To assess how we can best describe the distribution of the probability of amino acid distances $P(s)$ obtained from a PCM for the geometrically constrained model, we consider the amino acid distance distribution for the simplified 2D model as proposed in~\cite{molkenthin2016scaling}. We are thus able to propose the following analytical approximation. Fig~\ref{fig:schematic} summarizes the idea behind this two-dimensional model.

Let us start by introducing the auxiliary variable $F_k(s)$, defined to be the number of possible links with an amino acid distance of $s$ if $k$ links have been added before.
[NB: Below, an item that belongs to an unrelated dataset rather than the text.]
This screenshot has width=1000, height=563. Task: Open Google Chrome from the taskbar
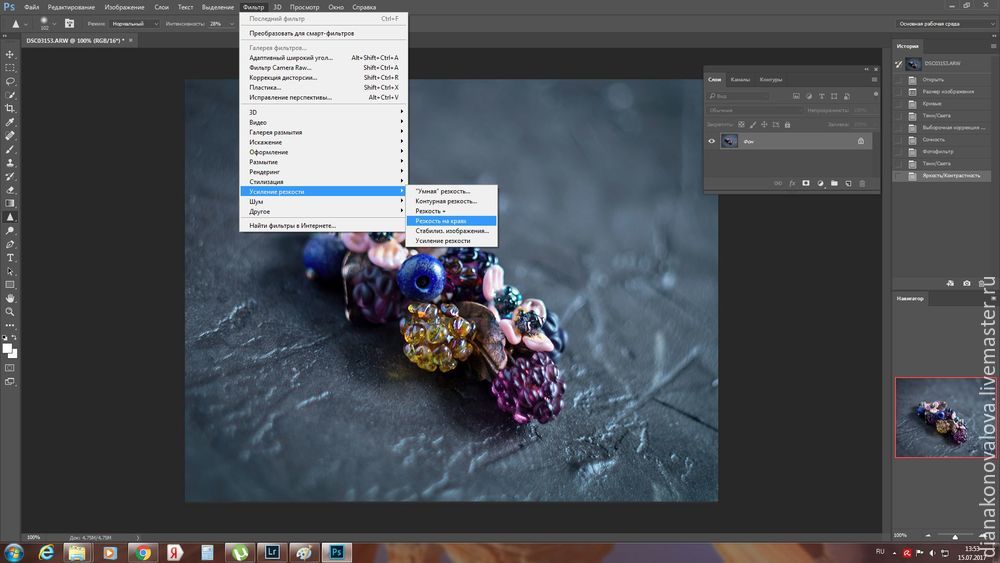142,552
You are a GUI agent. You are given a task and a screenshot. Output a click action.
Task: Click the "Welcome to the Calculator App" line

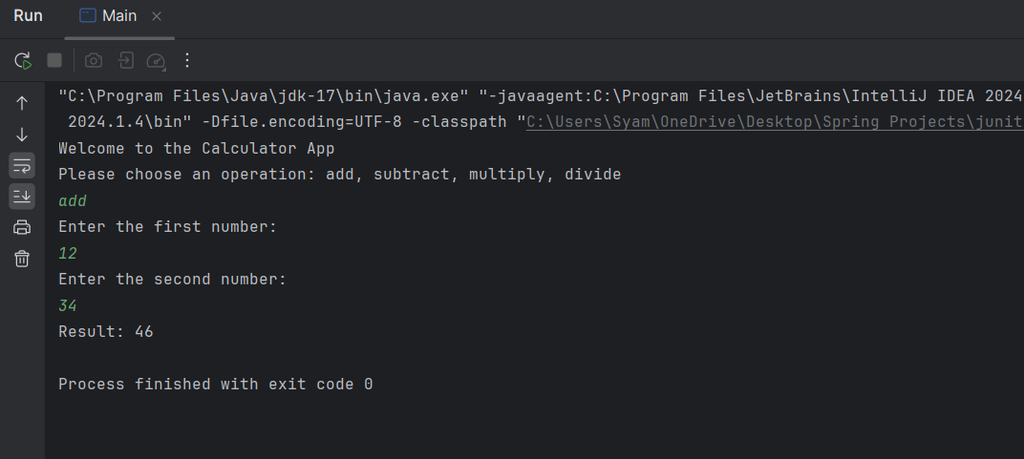[x=196, y=149]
Before any links are added, all amino acid distances are equally likely, as there are $F_0(s)=N$ possibilities of making a link of distance $s$ each, with $2\leq s < \frac{N}{2}$.

As we add more links, not only are links taken out of this pool, because they have already been realized, but each existing link can also geometrically prohibit other connections. Adding a link of length $s_1$ prohibits $2(s-1)$ links of length $s<s_1$ and $2(s_1-1)$ links of length $s\geq s_1$ (see Fig.~\ref{fig:schematic}~b). To find the expected number of links still available in subsequent steps, we average over all possible amino acid distances $s_1$ of the first link added.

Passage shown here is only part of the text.